*ENTRIES SHOWN*:
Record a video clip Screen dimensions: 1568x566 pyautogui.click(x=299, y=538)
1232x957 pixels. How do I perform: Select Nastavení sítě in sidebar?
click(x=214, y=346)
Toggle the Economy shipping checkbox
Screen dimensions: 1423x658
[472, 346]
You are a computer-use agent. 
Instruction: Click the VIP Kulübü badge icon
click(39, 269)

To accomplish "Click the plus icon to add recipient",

*PROBLEM TO SOLVE*: What you return should be the records above, repeated exactly.

*RESPONSE TO THE TASK*:
Record a video clip Screen dimensions: 1568x566 pyautogui.click(x=299, y=538)
1232x957 pixels. How do I perform: Select Nastavení sítě in sidebar?
click(x=214, y=346)
Toggle the Economy shipping checkbox
Screen dimensions: 1423x658
[472, 346]
You are a computer-use agent. 
Instruction: Click the VIP Kulübü badge icon
click(39, 269)

To accomplish "Click the plus icon to add recipient",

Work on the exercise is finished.